Os data centers de IA, aqueles galpões imensos repletos de servidores que alimentam modelos como o GPT-5 e o Google Gemini, têm um apetite insaciável por memória de alta largura de banda (HBM) e outros componentes DRAM e NAND flash. Essa demanda gerou um estrangulamento na oferta global, fazendo os preços da memória dispararem e deixando as fabricantes de smartphones em pânico. Como declarou sem rodeios Carl Pei, CEO da Nothing, em junho de 2026, os chips de memória agora custam mais do que processadores ou telas — um desenvolvimento historicamente incomum e financeiramente devastador para a indústria .
A economia por trás disso é simples: fabricantes de chips como Samsung, SK Hynix e Micron estão priorizando a produção dos lucrativos chips HBM voltados para IA, em vez da RAM LPDDR e do armazenamento UFS encontrados nos smartphones. Isso criou uma guerra de lances por um estoque cada vez menor de memória convencional.

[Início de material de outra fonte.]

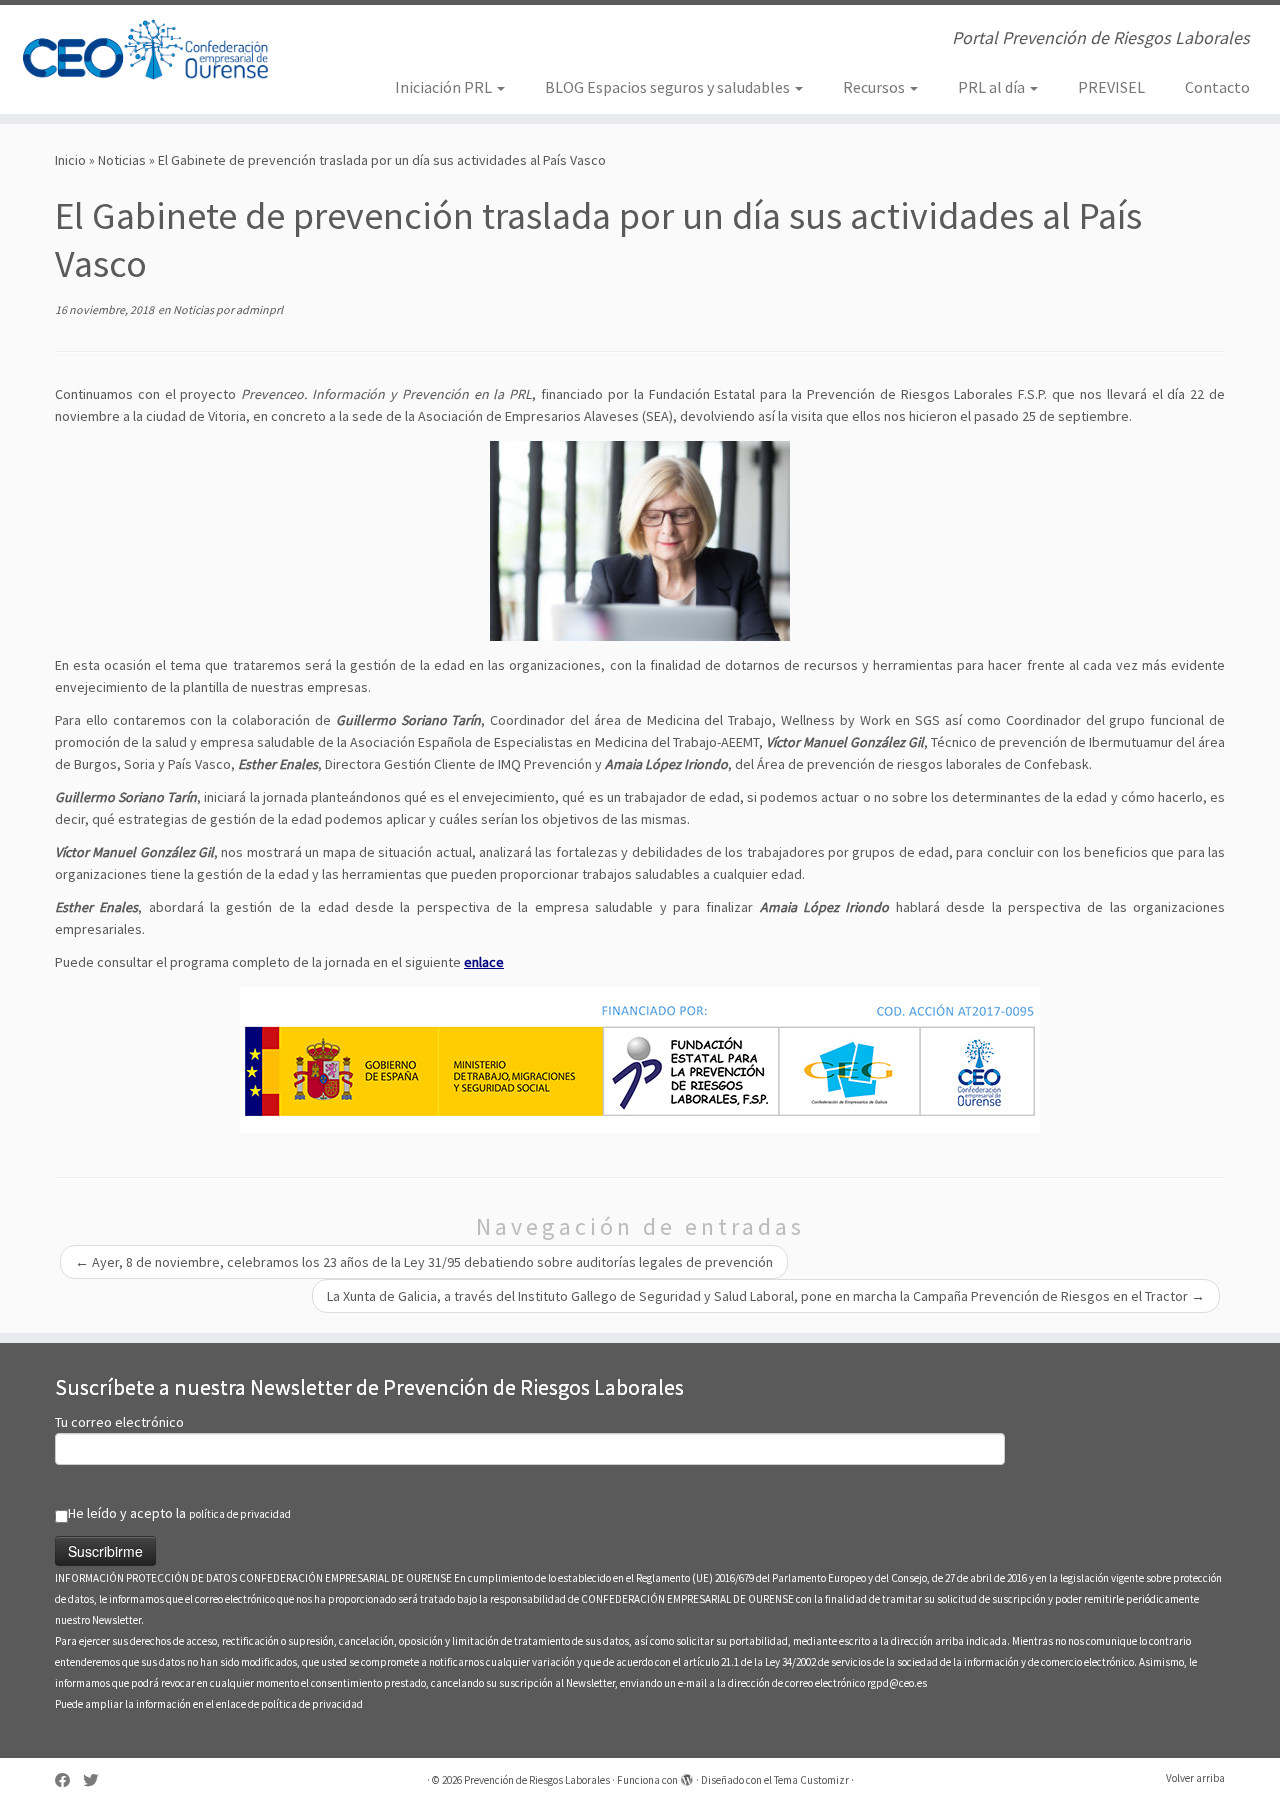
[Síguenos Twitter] (97, 1780)
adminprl (259, 309)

De acordo com a BBC, os preços da RAM mais do que dobraram desde outubro de 2025 . Dados da TrendForce revelaram que, para um smartphone típico com 8 GB de RAM e 256 GB de armazenamento, os preços de contrato dispararam quase 200% na comparação anual no primeiro trimestre de 2026, triplicando em relação ao ano anterior
. O impacto na lista de materiais (BoM) de um celular tem sido impressionante. A memória, que historicamente representava cerca de 10 a 15% do custo total de um smartphone, saltou para 30 a 40%
. Para celulares de entrada com 6 GB de RAM e 128 GB de armazenamento eMMC, a memória agora consome estrondosos 43% do BoM total, de acordo com uma análise detalhada do GSM Arena, citando a Counterpoint Research
.
Para administrar os custos sem espantar todos os consumidores, as marcas estão sendo forçadas a fazer trocas dolorosas. A TrendForce relata que os fabricantes não estão apenas aumentando os preços, mas também estrategicamente reduzindo as especificações dos aparelhos — usando menos RAM ou armazenamento mais lento — para manter suas listas de materiais sob controle . O resultado é um mercado difícil, onde o consumidor paga mais, mas muitas vezes recebe um hardware menos potente.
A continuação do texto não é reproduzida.